Peter Jackson, who acts in the film as himself, is asked to examine some film cans found in a garden shed, a discovery which changes the course of early film history. McKenzie’s (luckily well-preserved) 35mm footage, dating from 1900 on, reveals technical and formal qualities which place him in the company of early film pioneers the Lumière Brothers, Edison, Porter, August Le Prince, and others. Photos and test films, all shot by Jackson in an early film style, present the facts. McKenzie’s first camera, built out of bicycle parts, produces hilarious footage taken from the point of view of a moving bicycle (a “footcranked” camera!). The family farm tractor is used to steam drive the projector. McKenzie uses egg albumin and boiled flax to make his own film stock (needing 2000 of his father’s farm eggs to complete a feature film). Parts of a Tahitian plant is used to make the first colored film stock. And so on. The discovery also changes the course of aerial history. In footage taken by McKenzie of a successful airplane flight by New Zealander Richard Pierce (an real historical person), Jackson digitally enhances the back pocket of an extra to reveal a newspaper dated months before the Wright brothers flight!

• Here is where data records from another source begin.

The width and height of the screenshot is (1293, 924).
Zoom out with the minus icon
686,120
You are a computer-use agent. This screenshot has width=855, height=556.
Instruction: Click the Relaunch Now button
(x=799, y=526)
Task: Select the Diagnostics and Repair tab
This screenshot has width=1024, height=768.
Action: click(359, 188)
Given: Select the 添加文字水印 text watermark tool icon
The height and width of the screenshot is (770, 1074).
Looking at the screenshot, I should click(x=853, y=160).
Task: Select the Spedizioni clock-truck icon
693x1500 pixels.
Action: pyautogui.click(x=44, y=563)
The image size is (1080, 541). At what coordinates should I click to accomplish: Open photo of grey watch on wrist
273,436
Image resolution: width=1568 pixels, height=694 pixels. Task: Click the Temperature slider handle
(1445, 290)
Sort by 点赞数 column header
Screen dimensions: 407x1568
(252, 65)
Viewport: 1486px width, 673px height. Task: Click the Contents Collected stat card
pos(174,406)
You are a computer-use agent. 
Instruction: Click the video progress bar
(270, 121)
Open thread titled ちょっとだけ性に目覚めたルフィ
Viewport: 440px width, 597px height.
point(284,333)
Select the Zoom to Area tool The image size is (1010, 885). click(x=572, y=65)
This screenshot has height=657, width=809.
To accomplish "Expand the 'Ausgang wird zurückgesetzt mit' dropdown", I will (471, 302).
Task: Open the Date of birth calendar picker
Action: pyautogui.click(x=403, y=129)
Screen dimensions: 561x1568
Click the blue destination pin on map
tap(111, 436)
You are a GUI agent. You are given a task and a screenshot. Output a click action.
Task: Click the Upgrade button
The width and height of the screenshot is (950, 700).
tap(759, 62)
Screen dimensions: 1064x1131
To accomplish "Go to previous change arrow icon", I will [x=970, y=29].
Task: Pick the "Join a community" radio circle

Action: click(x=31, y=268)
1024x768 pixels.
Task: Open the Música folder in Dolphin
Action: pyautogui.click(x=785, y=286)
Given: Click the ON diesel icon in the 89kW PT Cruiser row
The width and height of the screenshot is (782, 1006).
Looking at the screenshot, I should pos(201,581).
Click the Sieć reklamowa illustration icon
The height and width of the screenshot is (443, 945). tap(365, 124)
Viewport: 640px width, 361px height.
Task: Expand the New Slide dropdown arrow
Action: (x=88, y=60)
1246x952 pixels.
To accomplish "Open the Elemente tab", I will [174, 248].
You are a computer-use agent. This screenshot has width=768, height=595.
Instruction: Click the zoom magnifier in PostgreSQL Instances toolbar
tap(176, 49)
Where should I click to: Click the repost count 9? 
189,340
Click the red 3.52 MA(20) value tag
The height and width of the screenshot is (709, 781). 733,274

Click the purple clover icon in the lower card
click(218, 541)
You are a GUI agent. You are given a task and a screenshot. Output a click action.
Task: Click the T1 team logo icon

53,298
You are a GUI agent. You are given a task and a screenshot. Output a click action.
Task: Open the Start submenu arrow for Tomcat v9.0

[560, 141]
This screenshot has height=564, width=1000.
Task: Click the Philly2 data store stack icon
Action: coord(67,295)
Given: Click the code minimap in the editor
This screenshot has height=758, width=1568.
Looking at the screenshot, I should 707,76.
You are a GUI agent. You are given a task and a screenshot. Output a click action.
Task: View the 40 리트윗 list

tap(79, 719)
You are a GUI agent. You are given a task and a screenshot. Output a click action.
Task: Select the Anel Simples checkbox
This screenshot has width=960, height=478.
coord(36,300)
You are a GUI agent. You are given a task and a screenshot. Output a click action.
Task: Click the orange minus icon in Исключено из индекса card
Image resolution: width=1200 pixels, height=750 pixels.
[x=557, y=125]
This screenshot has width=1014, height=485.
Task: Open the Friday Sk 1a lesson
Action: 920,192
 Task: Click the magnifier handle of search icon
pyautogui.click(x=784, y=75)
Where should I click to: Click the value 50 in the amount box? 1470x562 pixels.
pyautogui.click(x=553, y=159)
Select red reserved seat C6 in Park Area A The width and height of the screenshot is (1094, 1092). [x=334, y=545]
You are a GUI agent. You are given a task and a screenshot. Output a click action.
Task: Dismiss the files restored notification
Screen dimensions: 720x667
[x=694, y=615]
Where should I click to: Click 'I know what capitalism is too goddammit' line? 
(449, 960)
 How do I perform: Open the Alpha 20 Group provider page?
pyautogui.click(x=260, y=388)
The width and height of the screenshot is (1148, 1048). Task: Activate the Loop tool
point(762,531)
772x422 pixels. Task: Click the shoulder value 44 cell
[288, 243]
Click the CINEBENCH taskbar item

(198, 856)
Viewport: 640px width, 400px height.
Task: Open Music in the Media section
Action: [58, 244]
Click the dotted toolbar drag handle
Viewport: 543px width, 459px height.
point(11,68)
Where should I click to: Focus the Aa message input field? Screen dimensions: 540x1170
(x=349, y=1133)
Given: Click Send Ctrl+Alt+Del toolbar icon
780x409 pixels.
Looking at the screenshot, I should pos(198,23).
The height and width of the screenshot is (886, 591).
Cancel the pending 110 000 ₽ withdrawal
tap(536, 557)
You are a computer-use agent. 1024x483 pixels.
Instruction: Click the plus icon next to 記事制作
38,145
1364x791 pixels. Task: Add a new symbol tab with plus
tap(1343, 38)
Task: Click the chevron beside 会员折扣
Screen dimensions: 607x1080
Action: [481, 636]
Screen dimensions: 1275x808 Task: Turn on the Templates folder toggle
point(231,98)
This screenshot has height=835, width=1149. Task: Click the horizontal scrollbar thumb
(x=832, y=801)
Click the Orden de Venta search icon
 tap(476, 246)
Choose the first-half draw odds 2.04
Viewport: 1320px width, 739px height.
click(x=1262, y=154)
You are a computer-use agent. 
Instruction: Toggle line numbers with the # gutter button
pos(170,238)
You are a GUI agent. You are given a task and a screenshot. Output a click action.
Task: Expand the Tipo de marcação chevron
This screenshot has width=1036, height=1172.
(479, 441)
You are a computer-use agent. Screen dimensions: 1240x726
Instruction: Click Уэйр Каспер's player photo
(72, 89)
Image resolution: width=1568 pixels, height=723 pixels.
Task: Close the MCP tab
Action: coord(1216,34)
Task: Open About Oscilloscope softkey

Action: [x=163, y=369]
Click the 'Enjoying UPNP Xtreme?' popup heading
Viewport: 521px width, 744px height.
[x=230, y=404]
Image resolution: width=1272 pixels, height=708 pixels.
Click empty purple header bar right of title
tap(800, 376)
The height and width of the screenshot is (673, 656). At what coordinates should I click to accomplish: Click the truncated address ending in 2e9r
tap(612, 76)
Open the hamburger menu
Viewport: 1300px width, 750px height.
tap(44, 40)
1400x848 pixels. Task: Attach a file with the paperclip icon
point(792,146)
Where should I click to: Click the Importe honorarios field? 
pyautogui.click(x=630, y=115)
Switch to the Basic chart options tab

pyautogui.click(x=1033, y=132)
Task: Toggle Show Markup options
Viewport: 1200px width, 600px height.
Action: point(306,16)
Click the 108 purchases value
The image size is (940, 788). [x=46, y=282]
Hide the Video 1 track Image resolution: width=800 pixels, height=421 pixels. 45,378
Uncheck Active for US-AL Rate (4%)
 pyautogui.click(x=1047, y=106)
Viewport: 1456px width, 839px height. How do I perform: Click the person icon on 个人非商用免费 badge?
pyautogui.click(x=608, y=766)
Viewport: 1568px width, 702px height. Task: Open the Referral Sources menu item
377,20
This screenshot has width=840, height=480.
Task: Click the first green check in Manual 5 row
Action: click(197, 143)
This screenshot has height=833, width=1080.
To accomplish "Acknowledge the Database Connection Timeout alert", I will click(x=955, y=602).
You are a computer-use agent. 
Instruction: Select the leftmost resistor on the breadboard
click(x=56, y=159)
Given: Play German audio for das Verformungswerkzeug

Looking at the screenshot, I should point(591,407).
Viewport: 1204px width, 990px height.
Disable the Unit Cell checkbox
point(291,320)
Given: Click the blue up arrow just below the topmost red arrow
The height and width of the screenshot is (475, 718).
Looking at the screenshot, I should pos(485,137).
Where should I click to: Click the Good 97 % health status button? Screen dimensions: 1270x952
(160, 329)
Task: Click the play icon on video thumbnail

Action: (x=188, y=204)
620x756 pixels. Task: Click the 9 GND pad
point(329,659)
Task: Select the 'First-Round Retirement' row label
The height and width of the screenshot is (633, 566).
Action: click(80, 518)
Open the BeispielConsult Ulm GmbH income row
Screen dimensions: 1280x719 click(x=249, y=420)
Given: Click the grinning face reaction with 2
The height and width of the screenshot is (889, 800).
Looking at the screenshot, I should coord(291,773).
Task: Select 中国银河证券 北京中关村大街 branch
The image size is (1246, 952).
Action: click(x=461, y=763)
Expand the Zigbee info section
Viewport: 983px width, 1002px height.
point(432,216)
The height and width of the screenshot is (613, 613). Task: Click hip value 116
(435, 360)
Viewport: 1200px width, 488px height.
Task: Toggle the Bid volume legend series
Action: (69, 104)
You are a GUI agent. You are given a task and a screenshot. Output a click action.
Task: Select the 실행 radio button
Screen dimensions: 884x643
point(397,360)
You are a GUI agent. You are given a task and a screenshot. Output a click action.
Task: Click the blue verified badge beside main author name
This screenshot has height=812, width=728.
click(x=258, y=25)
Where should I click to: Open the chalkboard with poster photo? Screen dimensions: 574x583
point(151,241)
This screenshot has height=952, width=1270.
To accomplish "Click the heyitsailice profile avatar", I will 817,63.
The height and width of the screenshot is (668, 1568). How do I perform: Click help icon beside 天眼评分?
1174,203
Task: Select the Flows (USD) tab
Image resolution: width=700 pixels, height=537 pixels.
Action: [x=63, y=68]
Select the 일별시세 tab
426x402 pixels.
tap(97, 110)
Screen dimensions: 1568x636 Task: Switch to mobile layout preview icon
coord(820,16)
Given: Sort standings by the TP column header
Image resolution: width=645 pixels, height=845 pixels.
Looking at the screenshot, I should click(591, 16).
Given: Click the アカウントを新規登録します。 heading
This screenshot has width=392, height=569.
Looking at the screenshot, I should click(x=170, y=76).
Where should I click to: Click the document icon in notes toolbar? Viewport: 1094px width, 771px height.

Forgotten Silver has the air of authenticity partly because it uses empiricist strategies of recording history which we have all encountered: “found” facts (lost film), woven into a linear narrative propelled by the perseverance and genius of outstanding individuals (Colin McKenzie). The “history” makes for engaging narrative, right down to the dramatic footage of McKenzie filming his own death as a (Spanish Civil War) wartime cameraman (the canted angle produced by the fallen camera may have been influenced by a similar shot at the end of Wim Wenders’ The State of Things (1982). Forgotten Silver is very much a film about how film history is recorded. As playful as the film’s events are, however, they have parallels in “real” film history. McKenzie’s first moving bicycle shot echoes the “first” moving gondola shot in the 1897 Lumière film La grand canal a Venise. McKenzie’s historical epic Salome is modeled after Griffith’s Intolerance. The one-gag comedian McKenzie teams up with as his ‘meal ticket’, Stan the Man, is a cross between Larry Semon and any Mack Sennett regular (although on the documentary we learn that he was based on early New Zealand film comedies called ‘community comedies’ that featured off-the-cuff footage of town locals). And McKenzie’s strange disappearance recalls mysterious disappearance of the French film pioneer August Le Prince. The film loses steam near the end when the fully restored “Salome” is screened at a gala premiere. Watching lengthy footage of “Salome” halts the film’s steadfast pace, and the footage itself is less effective as a recreation of the period. A minor complaint for a film which shares the same excitement toward early film history that recent film historians have had, and demonstrates that history can, indeed, be fun.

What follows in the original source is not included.